You might get the same feeling from Emily Haines, the bewitching front-woman for the band Metric, who, with the release of her debut solo album last year, is also proving to be an enigmatic solo performer. Blond bangs fall in her eyes as she bends over her piano and deconstructs contemporary kept women with plaintive poetry, the way Mitchell, a curtain of blond brushing her face, once mused about a woman who was too busy being free to worry about getting engaged. Hot enough to troll the streets of Sundance with the Hollywood set, Haines instead is nowhere the photographers are, more interested in holing up somewhere and making music than making herself a star. The same could be said for Mitchell who has a reputation for being recluse, because of what appears to be a general disdain for the fame game. You can picture a future Haines blossoming into a similar Lady of the Canyon, preferring her pool and private Guy Maddin screenings to the red carper, emerging only for worthy collaborations or to celebrate a new recording.

There are more of Joni's babies out there, traveling the road once travelled by the woman who wrote the definitive song about the journey. "She's always been a musician for the right reason," says Toronto singer Serena Ryder, speaking from her touring van on the lonely highway that spans the abyss between Winnipeg and Regina. "She does it not because she wants to be famous but because she needs to perform and she needs her art. And I can relate to that 100 percent because that's the exact reason why I'm doing it," As the 24-year old describes her current fascination with Mitchells earlier works, Ryder's soulful alto flows seamlessly into "I am on the lonely road and I am traveling, traveling," then reverts back to her speaking voice without skipping a beat. "In terms of native spirituality, I would definitely see her as an elder," says the Toronto chanteuse, "but I think she's had that in her since she was young. So it has nothing to do with her age, the magic and the wisdom that I associate her with."

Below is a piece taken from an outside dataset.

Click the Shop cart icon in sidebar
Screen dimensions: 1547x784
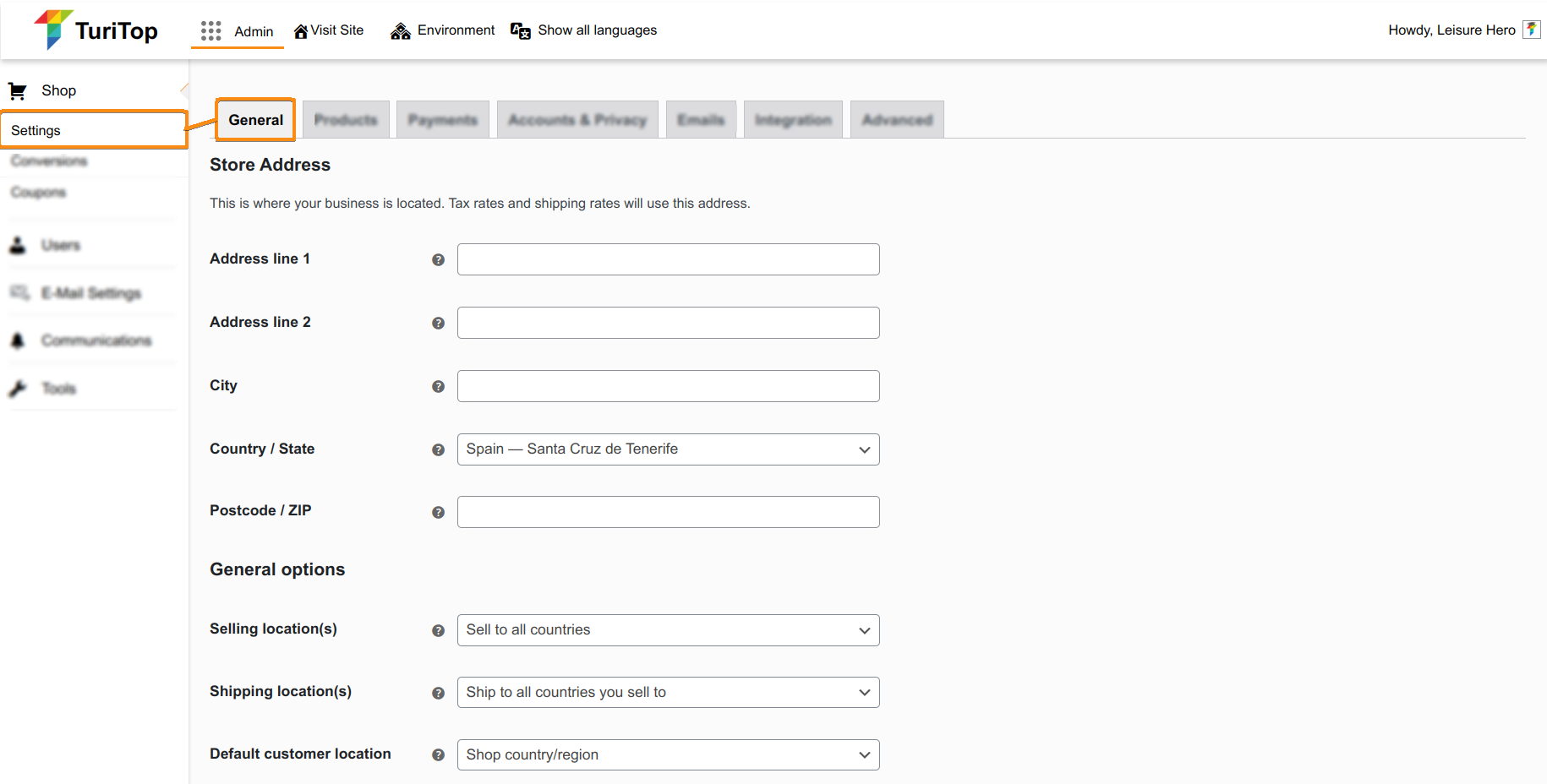click(17, 90)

Thanks to how easy it has become to dig up old concert footage on YouTube, Joni Mitchell has, in a way, become ageless. Images from her days as a dulcimer-playing ingenue in a baby-pink frock blend with those of 63-year old folk eminence, recently inducted into the Canadian Songwriters Hall of Fame. You don't need to be a musician to understand that her independence, ingenuity, and innate sense of how to create something that people will remember, cry over, and hold inside them have made her an icon. I'm no musician, nor am I adopted, for that matter, but one day I hope they'll all think that I'm Joni Mitchells baby girl.